Friedreich's Ataxia (FA) is the most common inherited recessive ataxia, for which there is no FDA-approved therapy. FA's pathophysiological mechanism is caused by the reduction of just one mitochondrial protein, frataxin (FXN), that functions in iron-sulfur (Fe-S) cluster biogenesis. Symptoms typically begin between the ages of 5 and 15 years and worsen over time. Although sensory and balance deficits put FA patients in wheelchairs, nearly all FA patients die of cardiomyopathy. Currently, there are no drug therapies that ameliorate FA cardiomyopathy and most with FA die of the cardiomyopathy in their 30s. We identified redox deficiency in FA human fibroblasts, and used this to screen a library of 1600 drugs already safely used in humans, to test for their ability to prevent cell death in FA. We identified dimethyl fumarate (DMF), a prodrug precursor of monomethyl fumarate (MMF), as the most protective among all tested drugs. DMF (also known as Tecfidera and Skilarence) is the FDA approved drug for treatment of multiple sclerosis (MS) and psoriasis. In the most physiological mouse model of FA (the FXNKD), we found that 1) DMF dose-dependently rescued FXN levels and the mitochondrial Fe-S cluster enzymes aconitase and succinate dehydrogenase activity in the heart; 2) DMF significantly rescued three critical cardiac deficits in mice that resemble human FA cardiac defects: a) left ventricular hypertrophy; b) decreased stroke volume; and c) decreased cardiac output. Preliminary data support the claim that DMF is providing mitochondrial->frataxin-> Fe-S cluster support via Nrf2-dependent mechanism. Additionally, we recently synthesized an alternative MMF prodrug called IMF, with improved pharmacokinetics that may be even more potent than DMF. Therefore, we hypothesize that fumarates DMF/IMF represent a novel therapeutic strategy that can potentially be repurposed for the lethal cardiomyopathy in FA.

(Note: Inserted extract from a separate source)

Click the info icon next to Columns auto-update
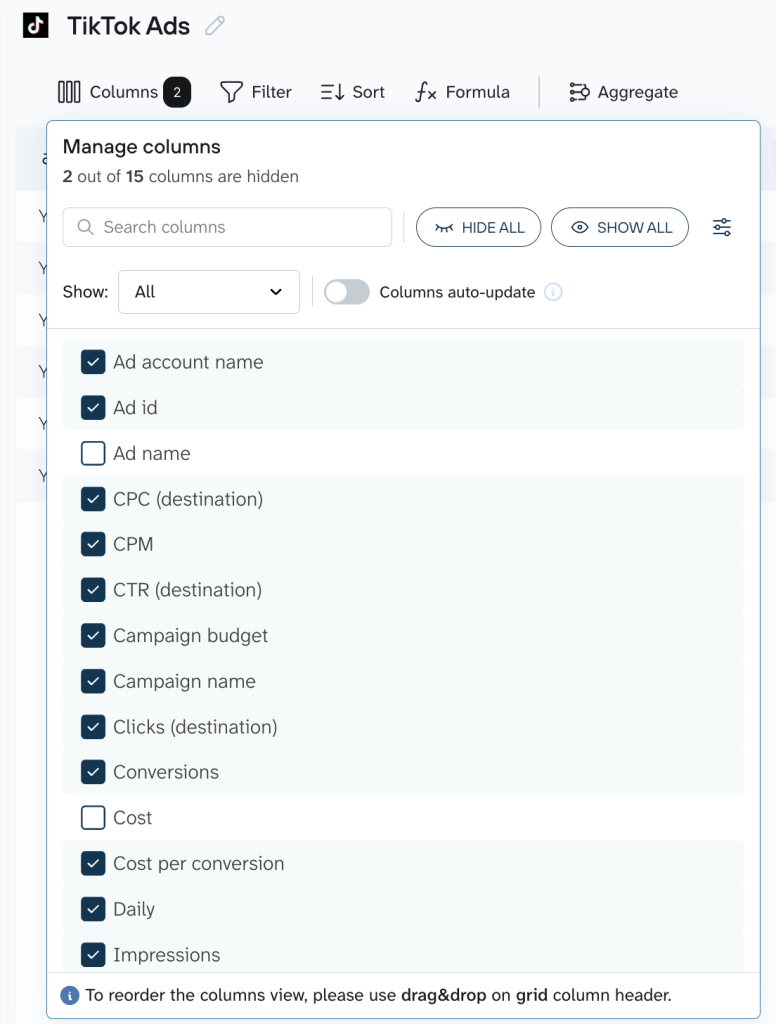tap(552, 292)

The aim of the current work is to determine the effects of DMF/IMF on the function of most affected tissues in FA (heart and skeletal muscles), and to determine the mechanism of protective action. DMF has already passed through FDA's safety, toxicology and DMPK hurdles, and thus could enter clinical trials much more quickly than a new compound that must pass through extensive safety and toxicology testing before it could be used in clinical trials. However, before attempting to use the drug in humans with FA, completion of the 'pre-clinical package' for DMF/IMF and their role for cardiac/skeletal muscle protection in FA are important, and can be addressed in the three Specific Aims.
Aim 1 is designed to determine optimal dosing of DMF & IMF that rescue cardiac and skeletal muscles deficits.
Aim 2 is designed to determine the mechanism responsible for functional recovery in the FXNKD mouse.
Aim 3 is designed to determine whether optimal dosing of DMF/IMF extends the life span of mouse with cardiac-specific FXN KO (MCK-Cre). Cumulatively these aims will generate pre-clinical data for the potential use of DMF and IMF for lethal cardiomyopathy in FA. Because DMF is already approved for use in humans with safety/DMPK/toxicology and Phase I studies already completed, it has a greater opportunity to be 'fast-tracked' for treatment of cardiac myopathy in FA.
The present proposal will test the efficacy of two fumarate-based drugs, dimethyl fumarate (DMF) and its derivative IMF, to prevent or delay the development of lethal cardiomyopathy in Friedreich's ataxia (FA). Currently, there are no drug therapies that ameliorate FA cardiomyopathy and most with FA die of the cardiomyopathy in their 30s. We will identify the optimal dosing and determine underlying cardioprotective mechanisms of these drugs in validated mouse models of FA which can generate important pre-clinical data because it would address the primary cause of mortality in Friedreich's patients.